▸ **Exercise instructions**
When you reach the line in the data below that contains "Data Description [tab] (70, 148)", please start repeating lines exactly, and stop after the line that contains "ag_mod_e4_13 (23, 1179)", repeating nothing else.

(Dataset entries)
= = = = = = =

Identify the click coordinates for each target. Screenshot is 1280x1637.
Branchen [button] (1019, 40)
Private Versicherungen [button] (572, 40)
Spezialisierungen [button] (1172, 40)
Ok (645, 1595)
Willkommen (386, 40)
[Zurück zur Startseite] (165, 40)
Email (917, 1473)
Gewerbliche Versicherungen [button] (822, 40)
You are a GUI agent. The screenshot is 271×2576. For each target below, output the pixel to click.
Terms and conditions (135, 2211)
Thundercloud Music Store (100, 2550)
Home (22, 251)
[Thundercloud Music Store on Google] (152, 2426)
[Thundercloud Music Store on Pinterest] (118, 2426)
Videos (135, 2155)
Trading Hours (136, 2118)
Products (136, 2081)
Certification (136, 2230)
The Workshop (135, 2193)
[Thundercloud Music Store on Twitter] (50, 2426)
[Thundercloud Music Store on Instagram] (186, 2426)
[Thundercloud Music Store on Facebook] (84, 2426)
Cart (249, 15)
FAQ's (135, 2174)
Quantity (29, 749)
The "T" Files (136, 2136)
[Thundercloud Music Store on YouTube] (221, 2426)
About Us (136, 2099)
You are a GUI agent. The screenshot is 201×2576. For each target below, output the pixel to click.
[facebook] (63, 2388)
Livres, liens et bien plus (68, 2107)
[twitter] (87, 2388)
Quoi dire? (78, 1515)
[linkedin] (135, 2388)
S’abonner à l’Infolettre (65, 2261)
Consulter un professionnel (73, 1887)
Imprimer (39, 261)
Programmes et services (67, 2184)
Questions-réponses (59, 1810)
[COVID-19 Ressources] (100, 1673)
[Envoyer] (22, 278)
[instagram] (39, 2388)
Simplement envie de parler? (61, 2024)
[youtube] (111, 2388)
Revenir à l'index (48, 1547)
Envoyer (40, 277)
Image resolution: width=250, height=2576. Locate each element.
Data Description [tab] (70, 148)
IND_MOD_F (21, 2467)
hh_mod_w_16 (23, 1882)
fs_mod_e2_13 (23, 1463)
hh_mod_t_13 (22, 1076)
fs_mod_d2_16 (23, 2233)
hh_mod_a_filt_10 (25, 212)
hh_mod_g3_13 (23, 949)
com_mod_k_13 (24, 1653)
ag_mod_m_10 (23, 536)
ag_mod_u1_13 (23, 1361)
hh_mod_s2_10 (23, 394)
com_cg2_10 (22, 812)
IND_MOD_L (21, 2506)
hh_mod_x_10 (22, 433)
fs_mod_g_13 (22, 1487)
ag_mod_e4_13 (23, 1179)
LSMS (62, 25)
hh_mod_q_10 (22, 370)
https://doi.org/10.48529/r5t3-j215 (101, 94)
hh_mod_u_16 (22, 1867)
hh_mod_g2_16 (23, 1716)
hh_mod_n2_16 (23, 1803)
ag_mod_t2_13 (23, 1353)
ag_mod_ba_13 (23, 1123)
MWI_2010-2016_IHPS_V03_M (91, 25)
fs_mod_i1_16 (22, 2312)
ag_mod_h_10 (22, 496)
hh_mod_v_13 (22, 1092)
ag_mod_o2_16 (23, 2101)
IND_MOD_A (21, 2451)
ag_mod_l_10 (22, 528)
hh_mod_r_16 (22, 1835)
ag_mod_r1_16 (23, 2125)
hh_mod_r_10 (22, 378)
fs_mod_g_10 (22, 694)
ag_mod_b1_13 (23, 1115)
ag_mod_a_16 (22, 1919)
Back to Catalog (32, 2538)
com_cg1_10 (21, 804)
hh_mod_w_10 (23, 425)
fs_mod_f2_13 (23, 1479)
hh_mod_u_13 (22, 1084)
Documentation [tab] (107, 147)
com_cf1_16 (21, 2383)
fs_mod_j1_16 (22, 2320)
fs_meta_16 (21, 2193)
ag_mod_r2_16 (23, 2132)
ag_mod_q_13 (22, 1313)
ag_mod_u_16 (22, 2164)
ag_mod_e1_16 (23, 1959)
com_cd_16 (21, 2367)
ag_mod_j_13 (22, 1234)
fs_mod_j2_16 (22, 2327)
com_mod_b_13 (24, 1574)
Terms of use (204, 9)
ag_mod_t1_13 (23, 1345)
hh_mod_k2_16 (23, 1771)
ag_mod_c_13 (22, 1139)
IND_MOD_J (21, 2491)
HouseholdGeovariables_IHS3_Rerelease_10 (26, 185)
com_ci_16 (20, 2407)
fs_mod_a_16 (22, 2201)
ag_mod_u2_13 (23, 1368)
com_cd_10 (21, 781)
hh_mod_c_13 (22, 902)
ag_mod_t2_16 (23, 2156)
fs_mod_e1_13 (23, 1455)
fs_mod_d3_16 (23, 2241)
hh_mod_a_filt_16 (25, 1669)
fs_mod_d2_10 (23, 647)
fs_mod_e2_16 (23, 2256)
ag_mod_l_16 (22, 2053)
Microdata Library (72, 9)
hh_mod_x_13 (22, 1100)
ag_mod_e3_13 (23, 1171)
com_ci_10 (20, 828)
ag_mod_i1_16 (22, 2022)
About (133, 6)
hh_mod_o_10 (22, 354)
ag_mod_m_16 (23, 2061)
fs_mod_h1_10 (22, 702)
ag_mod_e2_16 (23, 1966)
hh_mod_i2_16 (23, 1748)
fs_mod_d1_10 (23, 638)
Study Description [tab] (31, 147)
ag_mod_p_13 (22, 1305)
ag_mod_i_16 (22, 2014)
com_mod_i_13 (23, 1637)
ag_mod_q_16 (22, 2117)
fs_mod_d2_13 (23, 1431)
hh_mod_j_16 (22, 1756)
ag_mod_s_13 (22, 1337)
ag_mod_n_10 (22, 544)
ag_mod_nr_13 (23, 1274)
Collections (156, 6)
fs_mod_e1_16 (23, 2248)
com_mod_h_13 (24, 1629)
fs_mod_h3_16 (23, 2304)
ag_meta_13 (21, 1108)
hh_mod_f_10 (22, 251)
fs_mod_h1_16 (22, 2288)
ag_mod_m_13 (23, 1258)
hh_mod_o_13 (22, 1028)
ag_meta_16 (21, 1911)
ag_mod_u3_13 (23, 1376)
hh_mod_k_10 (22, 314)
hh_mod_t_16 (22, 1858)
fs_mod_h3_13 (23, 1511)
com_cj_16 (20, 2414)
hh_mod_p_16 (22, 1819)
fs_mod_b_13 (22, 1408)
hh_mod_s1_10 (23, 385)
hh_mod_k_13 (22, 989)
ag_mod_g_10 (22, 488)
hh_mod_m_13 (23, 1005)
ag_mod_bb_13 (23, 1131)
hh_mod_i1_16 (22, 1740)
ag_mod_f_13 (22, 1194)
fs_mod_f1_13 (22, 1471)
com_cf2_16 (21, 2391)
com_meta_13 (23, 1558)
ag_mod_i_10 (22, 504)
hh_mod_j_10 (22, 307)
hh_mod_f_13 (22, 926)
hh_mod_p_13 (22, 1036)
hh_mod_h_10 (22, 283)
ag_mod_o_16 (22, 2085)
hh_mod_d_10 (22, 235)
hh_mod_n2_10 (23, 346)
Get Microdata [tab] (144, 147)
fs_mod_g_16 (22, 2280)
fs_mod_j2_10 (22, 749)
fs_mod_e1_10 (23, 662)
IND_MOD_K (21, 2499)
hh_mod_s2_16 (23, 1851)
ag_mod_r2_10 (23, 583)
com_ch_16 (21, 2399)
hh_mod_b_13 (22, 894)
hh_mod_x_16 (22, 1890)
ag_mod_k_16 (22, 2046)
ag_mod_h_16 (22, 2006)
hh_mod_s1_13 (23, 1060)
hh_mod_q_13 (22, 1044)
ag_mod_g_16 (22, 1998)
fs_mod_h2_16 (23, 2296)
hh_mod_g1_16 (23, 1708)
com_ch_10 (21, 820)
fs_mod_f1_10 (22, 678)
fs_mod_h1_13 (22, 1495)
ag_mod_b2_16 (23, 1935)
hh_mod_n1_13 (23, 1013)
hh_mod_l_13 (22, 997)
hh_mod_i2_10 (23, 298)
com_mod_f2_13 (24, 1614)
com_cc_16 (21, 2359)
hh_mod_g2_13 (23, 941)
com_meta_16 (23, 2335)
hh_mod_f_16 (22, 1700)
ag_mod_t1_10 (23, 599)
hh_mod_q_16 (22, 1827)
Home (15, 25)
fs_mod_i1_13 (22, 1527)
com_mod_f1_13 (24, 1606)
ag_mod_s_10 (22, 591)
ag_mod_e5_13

= = = = = = =

▸ **Written solution**
Data Description [tab] (70, 148)
IND_MOD_F (21, 2467)
hh_mod_w_16 (23, 1882)
fs_mod_e2_13 (23, 1463)
hh_mod_t_13 (22, 1076)
fs_mod_d2_16 (23, 2233)
hh_mod_a_filt_10 (25, 212)
hh_mod_g3_13 (23, 949)
com_mod_k_13 (24, 1653)
ag_mod_m_10 (23, 536)
ag_mod_u1_13 (23, 1361)
hh_mod_s2_10 (23, 394)
com_cg2_10 (22, 812)
IND_MOD_L (21, 2506)
hh_mod_x_10 (22, 433)
fs_mod_g_13 (22, 1487)
ag_mod_e4_13 (23, 1179)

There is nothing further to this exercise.